Besides maintaining a favorable storage environment, another preventative measure is to ensure that materials are appropriately created and cared for before they arrive at a library or archive. It is worth the time and effort to encourage the creators of records to use stable materials from the outset. For example, selecting professional, good quality tape stock when videotaping, rather than bargain-brand commercial tape, will increase the life span of a work documented on videotape, and printing programs and important documents on acid-free paper will slow their deterioration. Fortunately, the dance community has gained from a series of well-executed educational efforts, from workshops to Web sites, that continue to yield benefits. In 1989, under the auspices of Dance/USA (the association for dance companies), Preserve Inc. offered an introductory preservation workshop throughout the United States. After Preserve’s tour, it was rare to find a dance company that was unaware of the advantages of acid-free paper or the perils of mucilage. In 1994, the Dance Heritage Coalition collaborated with Dance/USA to publish and distribute Beyond Memory (Johnson 1994), a booklet that describes basic preservation issues and provides recommendations and guidelines to the dance community on caring for its documentation.
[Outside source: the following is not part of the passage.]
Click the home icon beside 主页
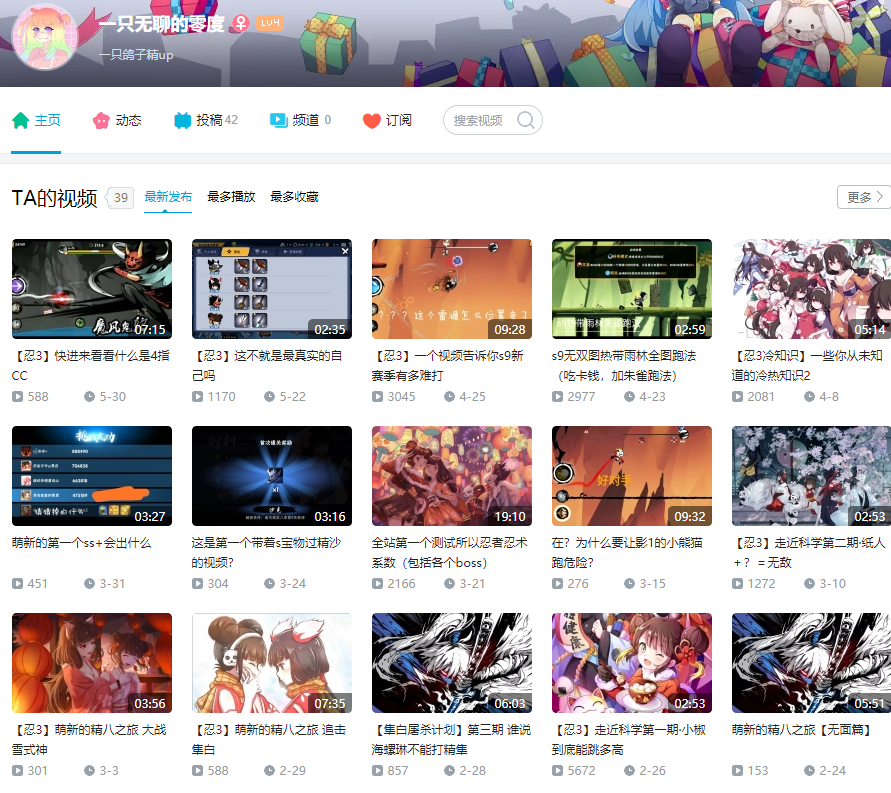This screenshot has height=793, width=891. coord(20,120)
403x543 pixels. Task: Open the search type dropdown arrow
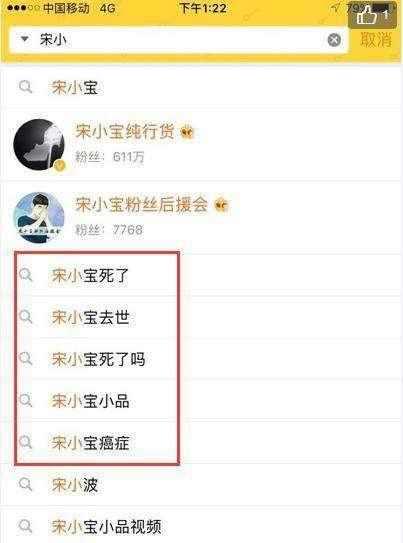pyautogui.click(x=25, y=39)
Preserve, Inc. subsequently published the Dance Archives Manual (Kopp 1995), which made available in book form much of the preservation information included in the initial Preserve workshops. Representatives from the DHC and Preserve Inc. continue to speak on issues of preservation and documentation at dance community events and conferences, and to present workshops on preservation concerns and archival management.
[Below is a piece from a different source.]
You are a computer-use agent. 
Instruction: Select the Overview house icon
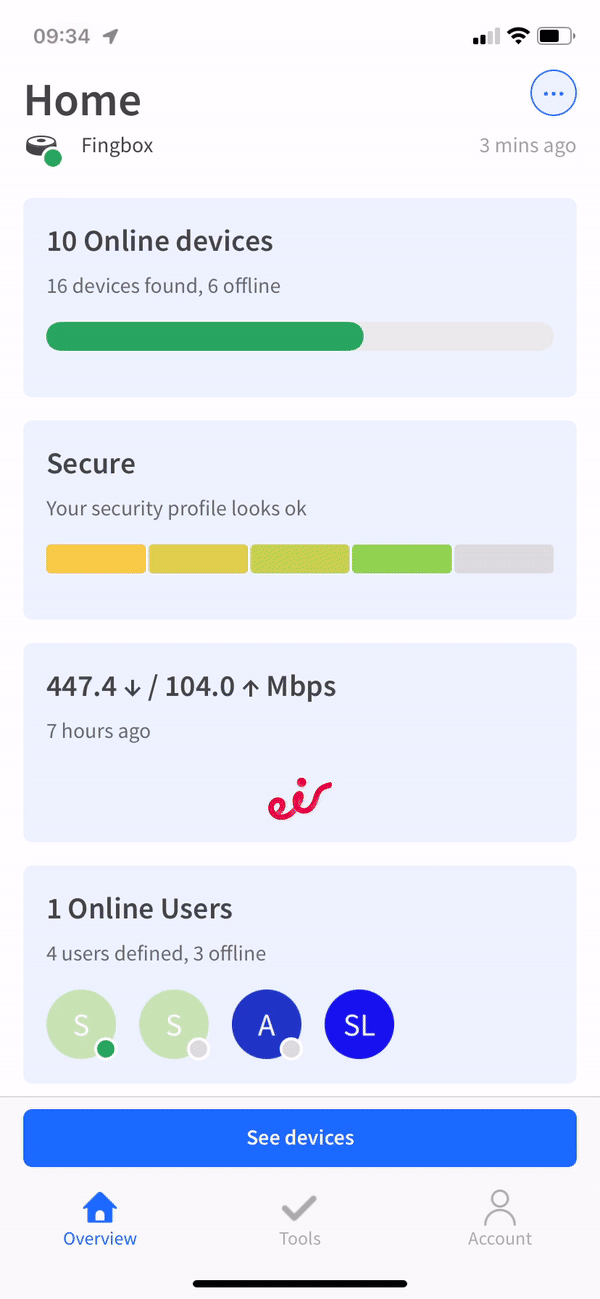(x=99, y=1206)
In 1992, The Pew Charitable Trusts funded the National Initiative to Preserve America’s Dance (NIPAD) to serve as a regranting organization to support documentation and preservation projects for dance. Making money available to undertake such projects reinforced the importance of documentation and preservation in an arena where creation and presentation had traditionally been the funding focus. Several NIPAD projects resulted in additional educational efforts. For example, in 1994, a San Francisco Bay Area consortium of archivists, videographers, and presenters received a NIPAD grant “to develop strategies, technologies and standards for the effective preservation of dance on video, and to make the resulting documentation accessible to the dance and video communities and the general public”(LADD, 1997, 1.2). Essentially a training program for videographers and choreographers, the curriculum included a review of some of the problems in preserving magnetic media, particularly its long-term instability. The project resulted in the Learning Applications to Document Dance (LADD) report, which provides guidance on how to create quality videotape documentation. In response to inquiries from NIPAD and requests for help in preparing grant applications, libraries such as the NYPL Dance Collection and the Library of Congress have also worked directly with dance companies, advising them in the care of their materials and sometimes providing archival supplies to ensure that materials are housed safely.
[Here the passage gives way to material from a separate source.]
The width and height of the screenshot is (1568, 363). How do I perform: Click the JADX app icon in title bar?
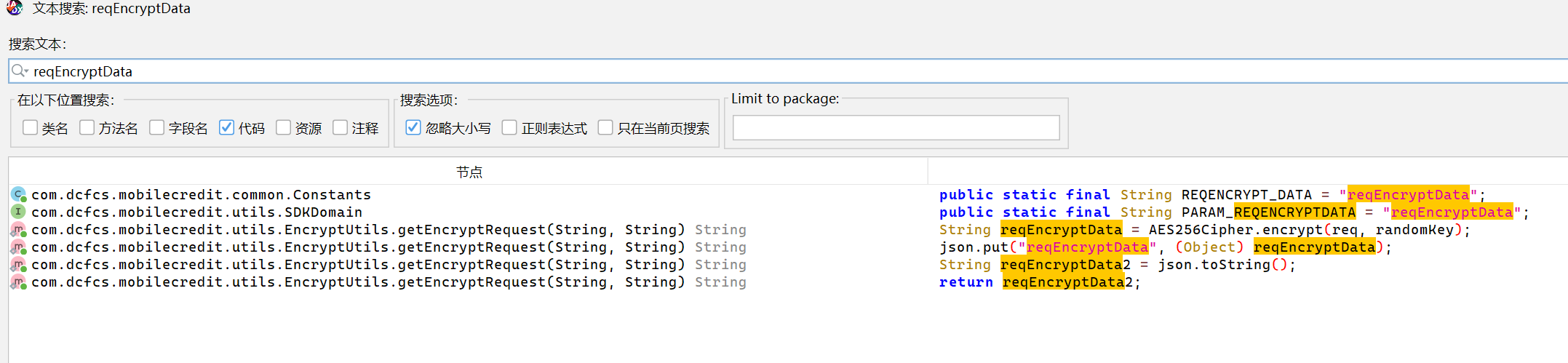pyautogui.click(x=14, y=9)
The World Wide Web has become an information tool for dance preservation. For example, the Dance Heritage Coalition Web site’s preservation section includes basic information, the full text of Beyond Memory, and links to other sites with helpful preservation information (such as CLIR, Research Libraries Group’s PRESERV, and NIPAD). As with other fields, the fast and easy access afforded by the Internet can aid in the dissemination of current information.

Turning “Future Shock” into Future Plans

Besides the challenges of preserving a wide variety of formats and housing these formats properly, the dance field also must contend with the fact that much of its documentation exists on a notoriously unstable medium: videotape and other magnetic media.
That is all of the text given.